Pese a no ser nada nuevo, la Copa Mundial de Fútbol ha agitado el debate sobre el “lavado deportivo”, práctica a la que acuden cada vez más gobiernos cuestionados o estigmatizados por alguna conducta considerada inapropiada para rehabilitar su imagen internacional. Si bien el vínculo entre el deporte y la política siempre ha sido estrecho, en tiempos recientes el uso de la diplomacia cultural para ese fin ha adquirido un rol inusitado dentro de las estrategias de algunos, incluyendo Arabia Saudita, China, Emiratos Árabes y Catar. La falta de tradición futbolística e instalaciones idóneas de este último, de la mano de la violación de los derechos humanos, la tutela masculina de las mujeres, la criminalización de las relaciones entre personas del mismo sexo y la explotación de trabajadores inmigrantes pesaron menos que los petrodólares a la hora de escogerlo como sede.
Como han denunciado distintas ONG de derechos humanos, como Amnistía Internacional y Human Rights Watch, los estatutos de la FIFA prohíben discriminaciones como las que existen en el país anfitrión del Mundial. Por más que se trate en el papel de un ente privado, es la segunda organización internacional más grande del mundo después de Naciones Unidas, con un músculo económico y simbólico, por el atractivo del fútbol y un reconocimiento por parte de los Estados, dada la asociación de los equipos con sus respectivas naciones, que se traducen en grados innegables de influencia mundial. Como muestra de ello, en 2016 la FIFA adoptó los principios rectores de la ONU sobre las empresas y los derechos humanos que exigen aprobar una política de compromiso con los derechos humanos, identificar y mitigar los riesgos existentes y contar con mecanismos de reclamación.
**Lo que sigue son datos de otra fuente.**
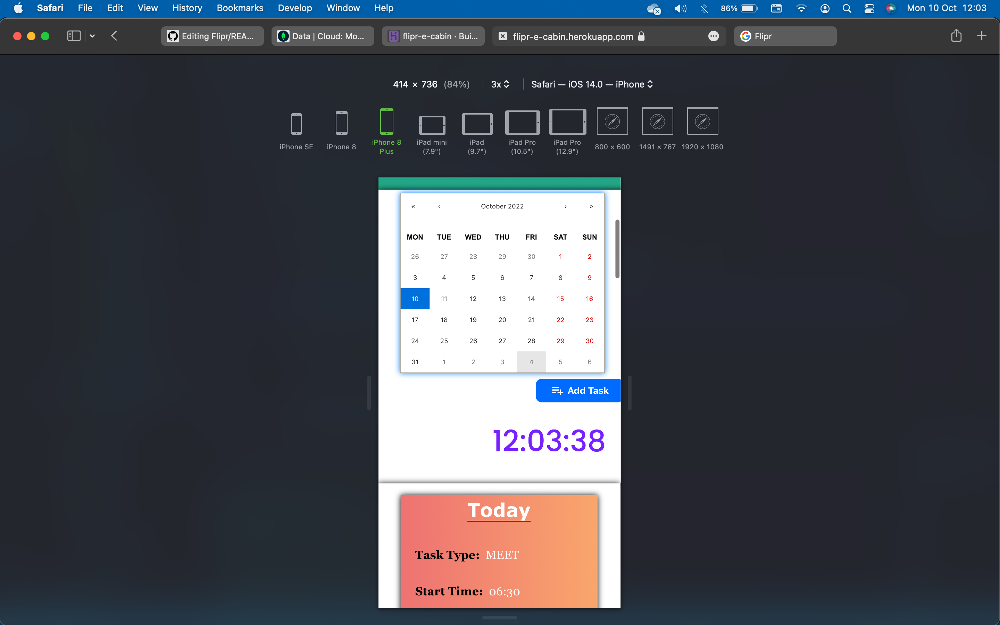
Task: Toggle the Safari sidebar icon
Action: (74, 36)
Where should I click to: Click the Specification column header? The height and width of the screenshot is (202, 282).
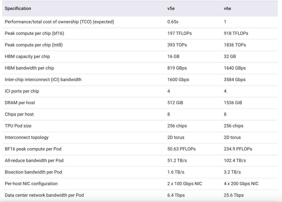(x=18, y=8)
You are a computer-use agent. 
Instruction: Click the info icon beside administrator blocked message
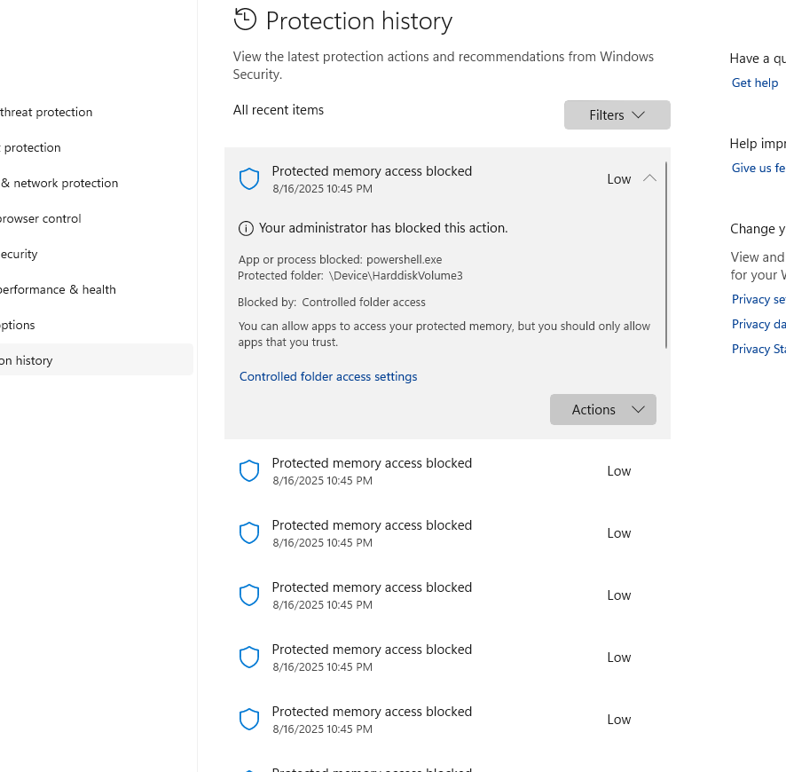point(246,229)
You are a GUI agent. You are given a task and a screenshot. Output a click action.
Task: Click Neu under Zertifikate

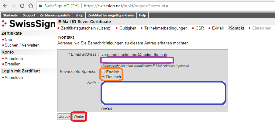pos(9,40)
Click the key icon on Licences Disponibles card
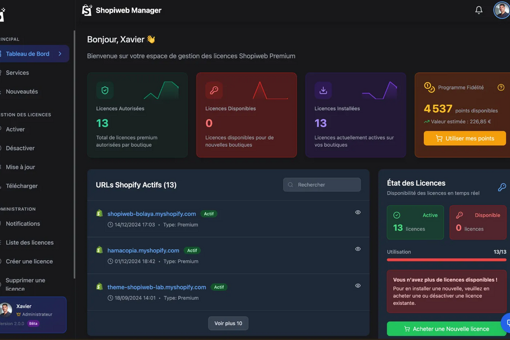The image size is (510, 340). click(214, 90)
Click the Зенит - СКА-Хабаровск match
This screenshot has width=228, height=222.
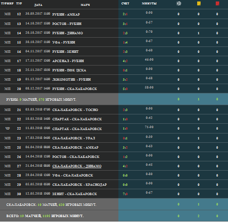pyautogui.click(x=74, y=194)
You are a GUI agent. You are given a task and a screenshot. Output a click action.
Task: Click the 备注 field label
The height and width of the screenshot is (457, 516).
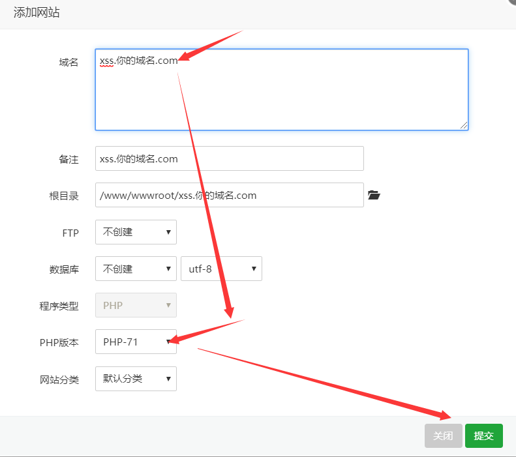click(x=68, y=159)
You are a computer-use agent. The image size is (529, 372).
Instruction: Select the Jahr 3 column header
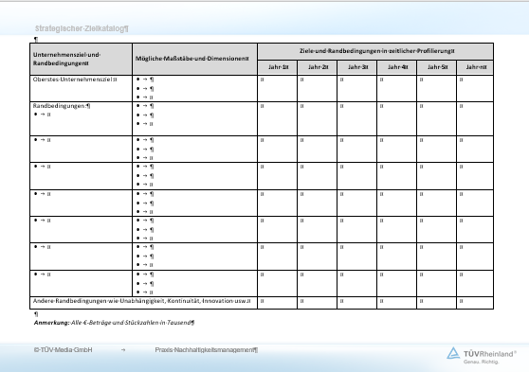(x=358, y=67)
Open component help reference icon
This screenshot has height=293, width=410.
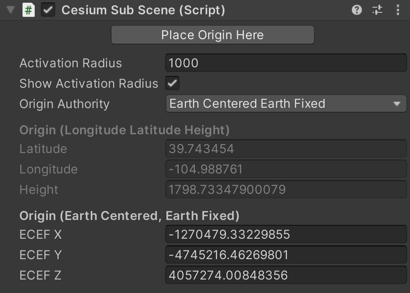click(x=357, y=10)
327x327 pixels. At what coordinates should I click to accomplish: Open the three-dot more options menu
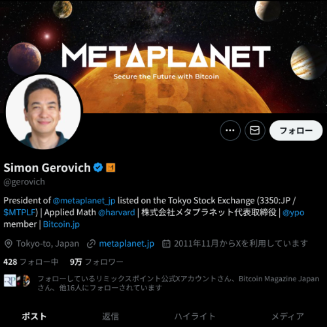tap(230, 130)
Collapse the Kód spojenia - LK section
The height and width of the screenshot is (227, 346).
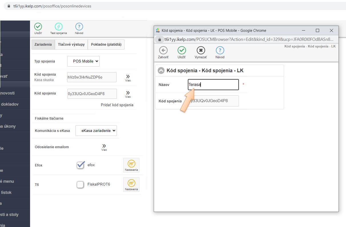click(161, 71)
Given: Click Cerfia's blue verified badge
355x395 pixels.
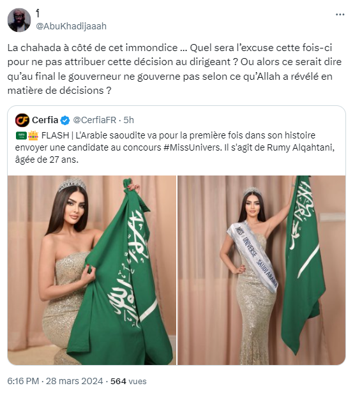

En contravía de la tentativa formal de ser garante de “buenas prácticas”, lLa costumbre de hacer negocios con regímenes autoritarios, no solo en el fútbol, en el que las monarquías del golfo son dueñas de varios equipos europeos, sino en el automovilismo viene en alza. Aunque deportistas, federaciones y empresas se escudan en la cuestionable idea de que los derechos humanos pertenecen al ámbito de la “política” y no del “deporte”, en la práctica se convierten en cómplices de distintas formas de abuso, sobre todo porque sus endosos ayudan a normalizar a aquellos actores estatales que los cometen. Además de elogiar el año pasado la “gran evolución” de Catar, en sus palabras de apertura el presidente de la FIFA dio a entender que allá no pasaba nada distinto a “diferencias culturales” que Occidente debía respetar, discurso parecido al de muchas autocracias.
Queda por verse cómo distintos públicos se acomodan o confrontan las restricciones a la libertad de expresión que el gobierno de Catar y la misma FIFA le han impuesto a este Mundial. Ojalá el acto de protesta silenciosa realizado por los equipos británico e iraní, que se arrodillaron y se negaron a cantar el propio himno nacional, respectivamente, en solidaridad con la comunidad LGBTI y las mujeres, tenga un efecto multiplicador. El deporte nunca es solo deporte, sino también la confirmación del compromiso con ciertos valores, entre los que la equidad, el respeto, la justicia y la tolerancia deben estar en el centro.